Human artificial chromosomes (HACs) behave as independent minichromosomes and are potentially useful as a way to achieve safe, long-term expression of a transgene. In this study, we sought to elucidate the potential of HAC vectors carrying the human
proinsulin transgene for gene therapy of
insulin-dependent diabetes mellitus (
IDDM) using non-beta-cells as a host for the vector. To facilitate the production of mature
insulin in non-beta-cells and to safely regulate the level of transgene expression, we introduced
furin-cleavable sites into the
proinsulin coding region and utilized the
heat shock protein 70 (Hsp70) promoter. We used Cre-loxP-mediated recombination to introduce the gene cassettes onto 21DeltapqHAC, a HAC vector whose structure is completely defined, present in human
fibrosarcoma HT1080 cells. We observed long-term expression and stable retention of the transgene without aberrant translocation of the HAC constructs.

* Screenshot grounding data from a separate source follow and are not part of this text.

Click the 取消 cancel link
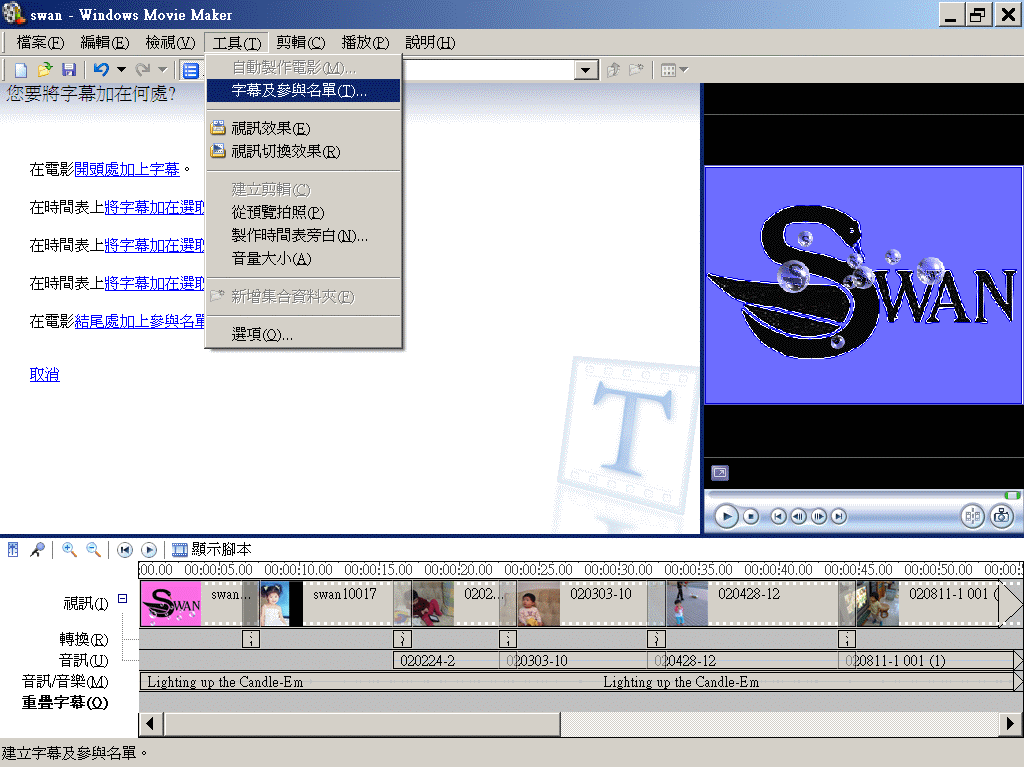The width and height of the screenshot is (1024, 768). coord(44,374)
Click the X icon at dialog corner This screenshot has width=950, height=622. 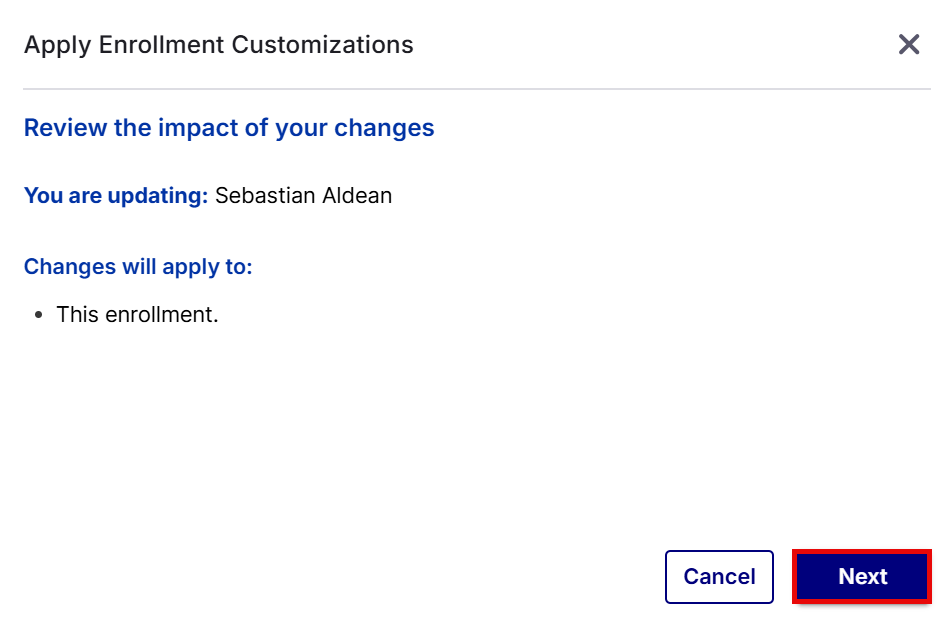pos(909,44)
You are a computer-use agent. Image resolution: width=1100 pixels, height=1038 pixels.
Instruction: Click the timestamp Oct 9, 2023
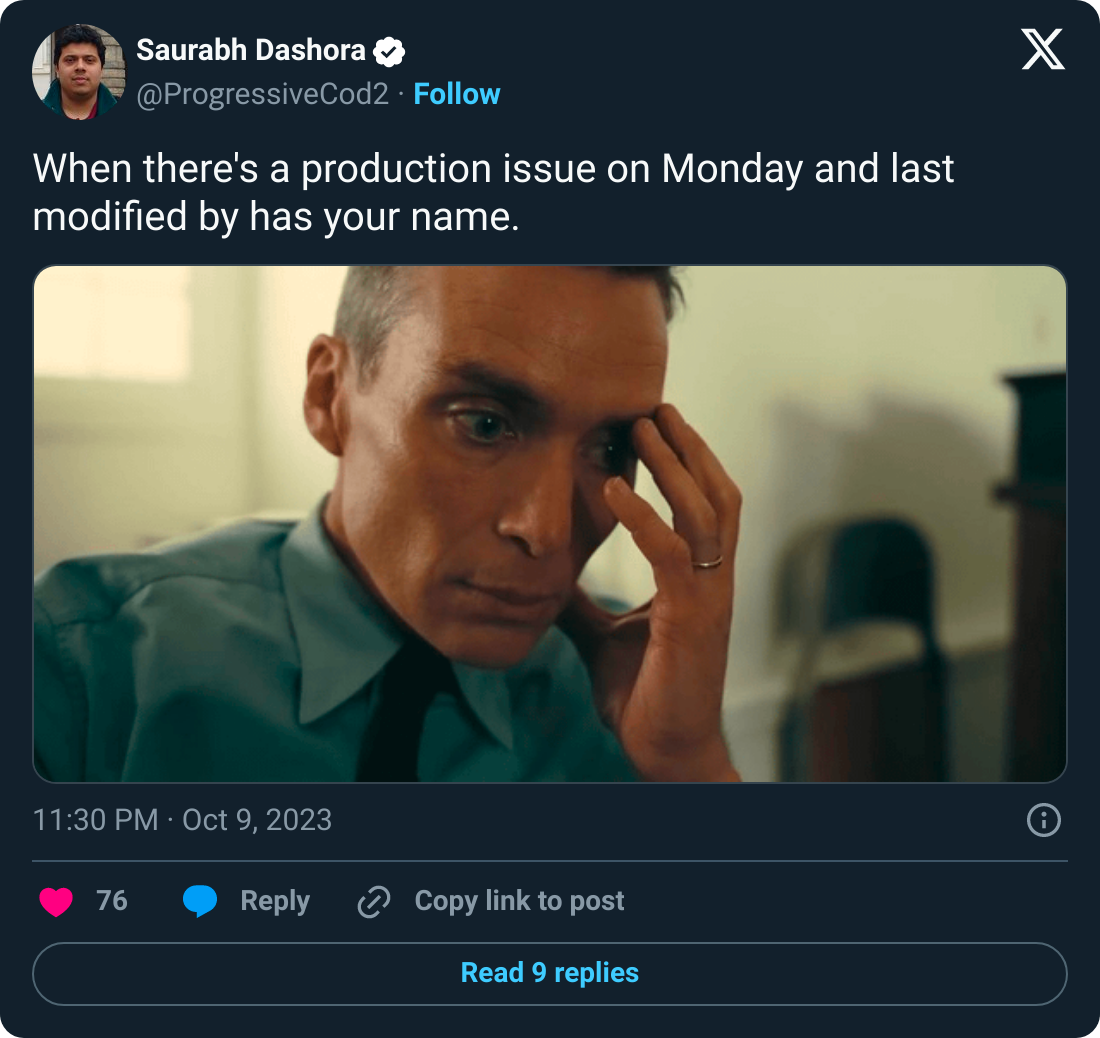click(x=258, y=821)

As expected, the Hsp70 promoter allowed us to regulate gene expression with temperature, and the production and secretion of intermediates of mature
insulin were made possible by the
furin-cleavable sites we had introduced into
proinsulin. This study can be an initial step on the application of HAC vectors on the gene delivery to non-beta-cells, which might provide a direction for future treatment for diabetes.